Both say they enjoy sharing the dancefloor with couples two or three times their age.

"I've been here previous times," Kumar says, "and there was a guy in his 60s and there was a group of high school and university students, and he was teaching them steps. They were really getting into it."

Kind of like the trio of high-school kids sitting at one of the tables, watching with raised eyebrows and open mouths as Brenda Williams and Cliff Butcher spiral and slink across the floor a few feet away. At the end of the song—the "St. Louis Blues"—the kids clap, more for the dancers than the band.

The senior couple has been dancing together for about two-and-a-half years. Williams took lessons at a dance studio just five years ago; Butcher's been cutting rugs since he graduated from high school in 1941. ("World War II taught me if you can dance, you can have a ball," he says. "If you can't dance, you're a wallflower.")

Regulars at the Hyatt—although they wish it had a real wooden dancefloor—Williams and Butcher are fans of elegant ballroom dancing and "low-down blues."

"There's a romance to it, a way of expressing your personality and feelings," Williams says.

Of the new crop of young dancers, Butcher says, "They're finally learning you can dance close to someone."

"I think they probably always wanted to, but it wasn't cool," Williams adds.

Trendy Again

It's definitely cool now. Observers of the scene note a host of recent phenomena that have pushed big band music and swing dancing into the spotlight: movies like the cult hit Swingers, revivalist bands like the Squirrel Nut Zippers, the rediscovery of other trappings of upscale life like martinis and cigars.

And there's another factor as well: The generation raised on rock and rap and aimless nightclub herky-jerk dance steps has, well, grown up.

"I think people are just getting tired of that," says Tony DeDominick, who has taught dance classes locally for 20 years and is handing out his cards at the Hyatt dance. "Women don't have any desire to get into the mosh pit, and as you get older, you want to do something more sophisticated and stylish."

Many of the younger people on hand tonight are UT students enrolled in Dr. Gene McCutchen's ballroom dance class.
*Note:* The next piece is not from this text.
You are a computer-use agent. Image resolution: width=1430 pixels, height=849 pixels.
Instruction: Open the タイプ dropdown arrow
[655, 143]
McCutchen requires students to attend at least one Hyatt dance each semester, and she says most of them return for more. For the veteran dancer and teacher—she's been at UT since 1970—the swing trend has meant balanced classes for the first time in ages.
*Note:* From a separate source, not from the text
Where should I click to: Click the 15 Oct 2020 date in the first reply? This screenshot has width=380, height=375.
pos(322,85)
"Over the years, I've always been able to get women," McCutchen says. "The women always want in the classes. But for years and years, it was like pulling teeth to get the same number of men as women."

Usually, she allows 40 to 50 students in each class; last spring, she had 68 students, half of them men.
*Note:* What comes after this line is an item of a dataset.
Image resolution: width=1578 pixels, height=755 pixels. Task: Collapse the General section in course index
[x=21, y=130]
DeDominick doesn't expect the current surge—which started in bigger cities like New York, Chicago, and Los Angeles—to last forever. He compares it to the disco era, when an audience weary of hard rock adopted a music that allowed them to dress up and dance close.

"It's a cycle," he says. "If John Travolta made a movie about it, maybe that would help."

Back at the fountain, Sutherland shows no signs of moving from his roost, even when the tempo picks up. As much as he enjoys watching the dancers, he confesses he's never been much of a light-stepper.

"I never really learned to dance, but I just groove to the music," he says. His face reddening a bit, he grins and adds, "Once in a great while, if someone comes up and asks me to dance and she's good-looking and doesn't mind that I can't dance, I will anyway."